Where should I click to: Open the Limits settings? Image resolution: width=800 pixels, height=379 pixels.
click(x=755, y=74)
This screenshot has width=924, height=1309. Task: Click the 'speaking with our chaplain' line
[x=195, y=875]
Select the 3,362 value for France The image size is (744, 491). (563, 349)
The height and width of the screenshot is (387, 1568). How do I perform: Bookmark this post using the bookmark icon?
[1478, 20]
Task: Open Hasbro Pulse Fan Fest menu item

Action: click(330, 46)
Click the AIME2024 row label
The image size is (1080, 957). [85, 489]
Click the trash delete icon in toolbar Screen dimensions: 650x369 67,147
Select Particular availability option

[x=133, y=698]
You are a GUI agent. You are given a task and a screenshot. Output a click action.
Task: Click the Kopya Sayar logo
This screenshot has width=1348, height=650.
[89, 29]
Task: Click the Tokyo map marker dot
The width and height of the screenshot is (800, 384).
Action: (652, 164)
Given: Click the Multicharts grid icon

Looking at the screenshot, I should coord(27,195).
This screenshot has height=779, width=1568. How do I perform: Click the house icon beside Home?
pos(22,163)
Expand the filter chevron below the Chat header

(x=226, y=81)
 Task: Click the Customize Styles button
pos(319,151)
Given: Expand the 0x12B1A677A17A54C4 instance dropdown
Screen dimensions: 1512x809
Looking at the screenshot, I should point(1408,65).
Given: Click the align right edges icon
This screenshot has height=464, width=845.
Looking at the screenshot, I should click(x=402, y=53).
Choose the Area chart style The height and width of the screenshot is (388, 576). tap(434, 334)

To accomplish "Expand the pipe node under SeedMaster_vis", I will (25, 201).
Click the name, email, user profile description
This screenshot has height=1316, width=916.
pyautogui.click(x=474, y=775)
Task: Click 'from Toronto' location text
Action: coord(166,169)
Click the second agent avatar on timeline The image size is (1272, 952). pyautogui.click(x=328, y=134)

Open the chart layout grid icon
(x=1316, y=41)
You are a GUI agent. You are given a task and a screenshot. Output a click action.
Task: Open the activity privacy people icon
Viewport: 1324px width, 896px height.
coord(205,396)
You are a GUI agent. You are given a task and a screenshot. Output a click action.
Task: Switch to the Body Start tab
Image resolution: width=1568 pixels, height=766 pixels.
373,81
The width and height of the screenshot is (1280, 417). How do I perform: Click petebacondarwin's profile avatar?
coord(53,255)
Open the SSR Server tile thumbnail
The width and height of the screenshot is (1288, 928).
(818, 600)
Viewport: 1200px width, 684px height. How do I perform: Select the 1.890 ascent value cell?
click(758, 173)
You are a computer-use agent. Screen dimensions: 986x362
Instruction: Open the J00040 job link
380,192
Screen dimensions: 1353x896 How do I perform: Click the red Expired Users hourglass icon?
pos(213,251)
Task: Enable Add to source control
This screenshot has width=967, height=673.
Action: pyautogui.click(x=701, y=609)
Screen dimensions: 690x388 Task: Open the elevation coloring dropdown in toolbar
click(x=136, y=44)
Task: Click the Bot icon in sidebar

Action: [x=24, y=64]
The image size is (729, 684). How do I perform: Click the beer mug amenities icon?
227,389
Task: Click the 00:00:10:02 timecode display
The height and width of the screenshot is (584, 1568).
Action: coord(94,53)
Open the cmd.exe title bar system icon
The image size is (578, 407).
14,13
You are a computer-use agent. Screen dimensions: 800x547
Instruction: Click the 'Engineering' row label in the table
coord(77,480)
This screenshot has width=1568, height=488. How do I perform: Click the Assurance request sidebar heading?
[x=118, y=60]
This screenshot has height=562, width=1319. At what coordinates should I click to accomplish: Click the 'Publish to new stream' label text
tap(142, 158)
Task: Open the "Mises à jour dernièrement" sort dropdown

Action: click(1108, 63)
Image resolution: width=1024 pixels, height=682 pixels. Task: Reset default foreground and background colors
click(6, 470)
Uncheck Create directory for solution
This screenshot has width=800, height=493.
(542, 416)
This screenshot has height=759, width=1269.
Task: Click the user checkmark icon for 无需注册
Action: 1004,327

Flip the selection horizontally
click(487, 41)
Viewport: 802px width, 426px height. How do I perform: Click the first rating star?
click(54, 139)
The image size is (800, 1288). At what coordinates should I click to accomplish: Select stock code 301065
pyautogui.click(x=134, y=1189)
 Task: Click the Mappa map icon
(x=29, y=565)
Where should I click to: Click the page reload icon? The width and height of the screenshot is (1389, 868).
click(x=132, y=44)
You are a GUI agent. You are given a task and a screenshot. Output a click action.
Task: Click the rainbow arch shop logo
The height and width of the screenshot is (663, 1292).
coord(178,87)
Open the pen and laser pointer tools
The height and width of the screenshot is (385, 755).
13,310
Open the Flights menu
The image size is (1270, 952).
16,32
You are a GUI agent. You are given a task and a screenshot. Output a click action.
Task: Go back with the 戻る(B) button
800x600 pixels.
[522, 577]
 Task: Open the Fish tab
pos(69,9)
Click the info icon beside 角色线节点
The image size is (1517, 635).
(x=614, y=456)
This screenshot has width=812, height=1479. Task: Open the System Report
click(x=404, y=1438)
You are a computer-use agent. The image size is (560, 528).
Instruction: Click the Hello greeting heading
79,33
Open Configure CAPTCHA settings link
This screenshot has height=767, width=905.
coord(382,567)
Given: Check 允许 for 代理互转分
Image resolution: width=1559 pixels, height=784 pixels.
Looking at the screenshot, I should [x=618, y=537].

▶ Activity: Return the full listing, word for word.

▶ Your response:
Where should I click to: Open the Limits settings? Image resolution: width=800 pixels, height=379 pixels.
click(x=755, y=74)
This screenshot has width=924, height=1309. Task: Click the 'speaking with our chaplain' line
[x=195, y=875]
Select the 3,362 value for France The image size is (744, 491). (563, 349)
The height and width of the screenshot is (387, 1568). How do I perform: Bookmark this post using the bookmark icon?
[1478, 20]
Task: Open Hasbro Pulse Fan Fest menu item

Action: click(330, 46)
Click the AIME2024 row label
The image size is (1080, 957). [85, 489]
Click the trash delete icon in toolbar Screen dimensions: 650x369 67,147
Select Particular availability option

[x=133, y=698]
You are a GUI agent. You are given a task and a screenshot. Output a click action.
Task: Click the Kopya Sayar logo
This screenshot has width=1348, height=650.
[89, 29]
Task: Click the Tokyo map marker dot
The width and height of the screenshot is (800, 384).
Action: (652, 164)
Given: Click the Multicharts grid icon

Looking at the screenshot, I should coord(27,195).
This screenshot has height=779, width=1568. How do I perform: Click the house icon beside Home?
pos(22,163)
Expand the filter chevron below the Chat header

(x=226, y=81)
 Task: Click the Customize Styles button
pos(319,151)
Given: Expand the 0x12B1A677A17A54C4 instance dropdown
Screen dimensions: 1512x809
Looking at the screenshot, I should point(1408,65).
Given: Click the align right edges icon
This screenshot has height=464, width=845.
Looking at the screenshot, I should click(x=402, y=53).
Choose the Area chart style The height and width of the screenshot is (388, 576). tap(434, 334)

To accomplish "Expand the pipe node under SeedMaster_vis", I will (25, 201).
Click the name, email, user profile description
This screenshot has height=1316, width=916.
pyautogui.click(x=474, y=775)
Task: Click 'from Toronto' location text
Action: coord(166,169)
Click the second agent avatar on timeline The image size is (1272, 952). pyautogui.click(x=328, y=134)

Open the chart layout grid icon
(x=1316, y=41)
You are a GUI agent. You are given a task and a screenshot. Output a click action.
Task: Open the activity privacy people icon
Viewport: 1324px width, 896px height.
coord(205,396)
You are a GUI agent. You are given a task and a screenshot. Output a click action.
Task: Switch to the Body Start tab
Image resolution: width=1568 pixels, height=766 pixels.
373,81
The width and height of the screenshot is (1280, 417). How do I perform: Click petebacondarwin's profile avatar?
coord(53,255)
Open the SSR Server tile thumbnail
The width and height of the screenshot is (1288, 928).
(818, 600)
Viewport: 1200px width, 684px height. How do I perform: Select the 1.890 ascent value cell?
click(758, 173)
You are a computer-use agent. Screen dimensions: 986x362
Instruction: Open the J00040 job link
380,192
Screen dimensions: 1353x896 How do I perform: Click the red Expired Users hourglass icon?
pos(213,251)
Task: Enable Add to source control
This screenshot has width=967, height=673.
Action: pyautogui.click(x=701, y=609)
Screen dimensions: 690x388 Task: Open the elevation coloring dropdown in toolbar
click(x=136, y=44)
Task: Click the Bot icon in sidebar

Action: [x=24, y=64]
The image size is (729, 684). How do I perform: Click the beer mug amenities icon?
227,389
Task: Click the 00:00:10:02 timecode display
The height and width of the screenshot is (584, 1568).
Action: coord(94,53)
Open the cmd.exe title bar system icon
The image size is (578, 407).
14,13
You are a computer-use agent. Screen dimensions: 800x547
Instruction: Click the 'Engineering' row label in the table
coord(77,480)
This screenshot has width=1568, height=488. How do I perform: Click the Assurance request sidebar heading?
[x=118, y=60]
This screenshot has height=562, width=1319. At what coordinates should I click to accomplish: Click the 'Publish to new stream' label text
tap(142, 158)
Task: Open the "Mises à jour dernièrement" sort dropdown

Action: click(1108, 63)
Image resolution: width=1024 pixels, height=682 pixels. Task: Reset default foreground and background colors
click(6, 470)
Uncheck Create directory for solution
This screenshot has width=800, height=493.
(542, 416)
This screenshot has height=759, width=1269.
Task: Click the user checkmark icon for 无需注册
Action: 1004,327

Flip the selection horizontally
click(487, 41)
Viewport: 802px width, 426px height. How do I perform: Click the first rating star?
click(54, 139)
The image size is (800, 1288). At what coordinates should I click to accomplish: Select stock code 301065
pyautogui.click(x=134, y=1189)
 Task: Click the Mappa map icon
(x=29, y=565)
Where should I click to: Click the page reload icon? The width and height of the screenshot is (1389, 868).
click(x=132, y=44)
You are a GUI agent. You are given a task and a screenshot. Output a click action.
Task: Click the rainbow arch shop logo
The height and width of the screenshot is (663, 1292).
coord(178,87)
Open the pen and laser pointer tools
The height and width of the screenshot is (385, 755).
13,310
Open the Flights menu
The image size is (1270, 952).
16,32
You are a GUI agent. You are given a task and a screenshot. Output a click action.
Task: Go back with the 戻る(B) button
800x600 pixels.
[522, 577]
 Task: Open the Fish tab
pos(69,9)
Click the info icon beside 角色线节点
The image size is (1517, 635).
(x=614, y=456)
This screenshot has width=812, height=1479. Task: Open the System Report
click(x=404, y=1438)
You are a computer-use agent. The image size is (560, 528).
Instruction: Click the Hello greeting heading
79,33
Open Configure CAPTCHA settings link
This screenshot has height=767, width=905.
coord(382,567)
Given: Check 允许 for 代理互转分
Image resolution: width=1559 pixels, height=784 pixels.
Looking at the screenshot, I should [x=618, y=537].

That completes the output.